Dr. Alexandre Akoulchine

CAOUS, Swinburne University of Technology

Monday 17th October 2005, 11.00AM, Seminar Room AR103, Graduate Research Centre.

All-optical information processing requires the use of photons as carriers of quantum information. Recently broad attention has been focussed on ‘light storage’ (LS), which is the preservation of the information carried by light for controlled later release. Such a possibility was suggested [1] and realized [2] in an atomic medium under conditions of electromagnetically induced transparency (EIT). Storage of light in such a medium was explained based on a model of a mixed light-matter excitation (dark state polariton), which propagates with very small group velocity ("slow-light" medium).
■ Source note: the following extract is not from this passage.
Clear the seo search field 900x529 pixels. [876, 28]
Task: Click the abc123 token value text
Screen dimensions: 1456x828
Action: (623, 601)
Our experimental observations of LS in rubidium vapour were achieved under conditions where EIT does not exist and the slow-light dark-state polariton model does not apply. Numerical modelling based on the optical Bloch equations reproduces the essential features of the experimental observations.

These results will contribute to a deeper understanding of light storage and retrieval using long-lived ground state atomic coherences. Furthermore, this could result in a reconsideration of the concept of the dark-state polariton and the development of new schemes and methods for more efficient control of light pulses in atomic media.

[1] M. Fleischhauer and M.D. Lukin, Phys. Rev. Lett. 84, 5094 (2000).
[2] D. F. Phillips, et al., Phys. Rev. Lett. 86, 783 (2001).